I had a wonderful night, I only actually knew my friend S and the hostess, who was of course busy socialising for most of the night and my friend S could not stay glued to me, but I had a lovely time chatting, some of my former work colleagues, (from different departments,) remembered me, which is something, as I left a good... three years ago.  Everyone was lovely and entertaining and everyone had made an effort for the '50's theme whether it be slicked back hair or an eBay prom dress, it was a really special night.

So, after much chat and entertainment, I thanked the hostess and headed to the corner of the street to be picked up by B.  What neither of us knew, was that, the street we'd driven down earlier, was pedestrianised at night, complete with bollards so cars couldn't access, and so, I stood on a street corner for 20 minutes.  There's something I never thought I'd say.  Haven't quite worked out yet if I was more upset at being stranded on a street corner for 20 minutes or being stranded on a street corner and not being propositioned for 20 minutes.

Dataset section:
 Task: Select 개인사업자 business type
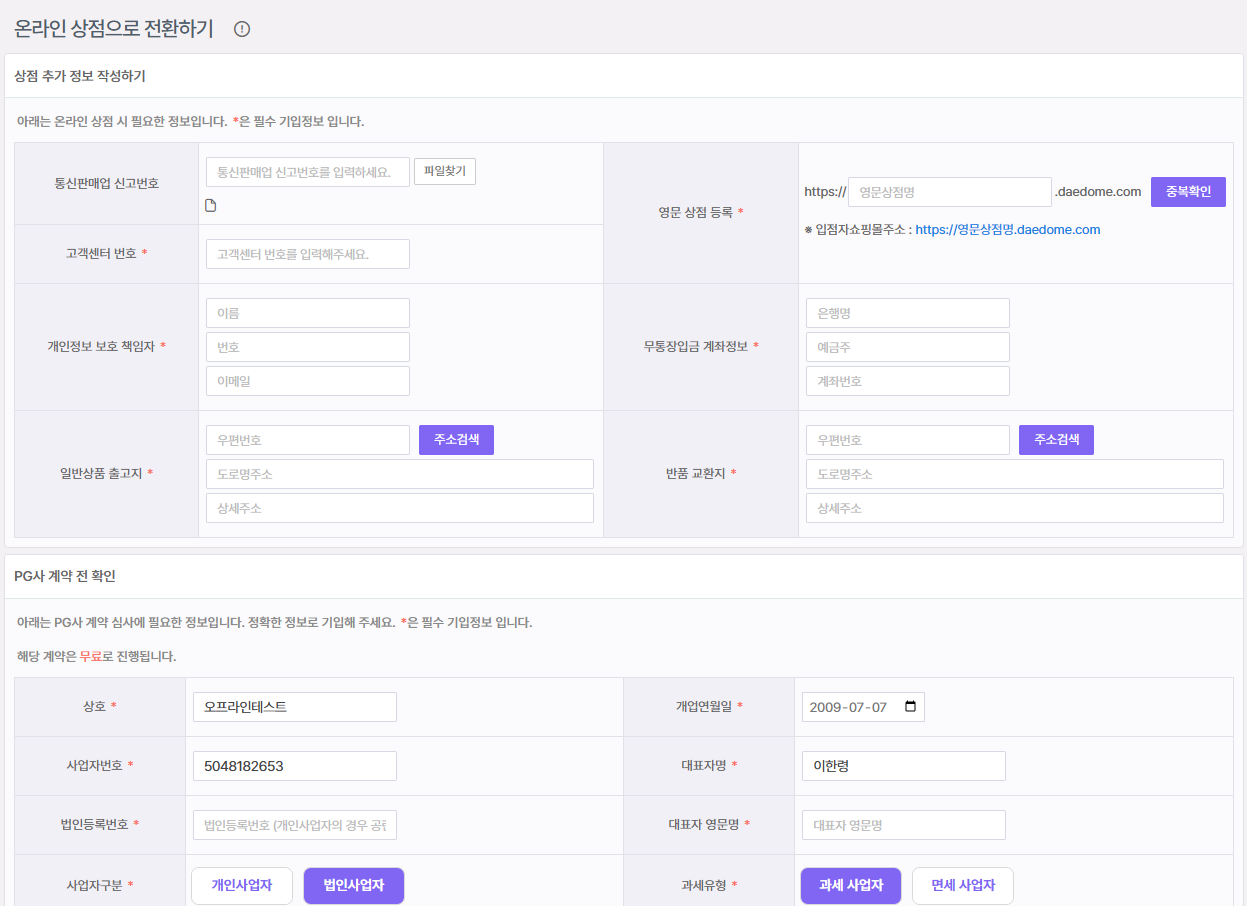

Task set:
1) Please write out the passage about the party starting with "So, after much" and going on through "propositioned for 20 minutes.".
2) In the passage about the party, why did the narrator end up standing on a street corner for 20 minutes? Answer in one to three sentences.
The material has no connection to the passage about the party.

Answers to the tasks:
1)
So, after much chat and entertainment, I thanked the hostess and headed to the corner of the street to be picked up by B.  What neither of us knew, was that, the street we'd driven down earlier, was pedestrianised at night, complete with bollards so cars couldn't access, and so, I stood on a street corner for 20 minutes.  There's something I never thought I'd say.  Haven't quite worked out yet if I was more upset at being stranded on a street corner for 20 minutes or being stranded on a street corner and not being propositioned for 20 minutes.

2) The street they had driven down earlier was pedestrianized at night. It had bollards so cars couldn't get in.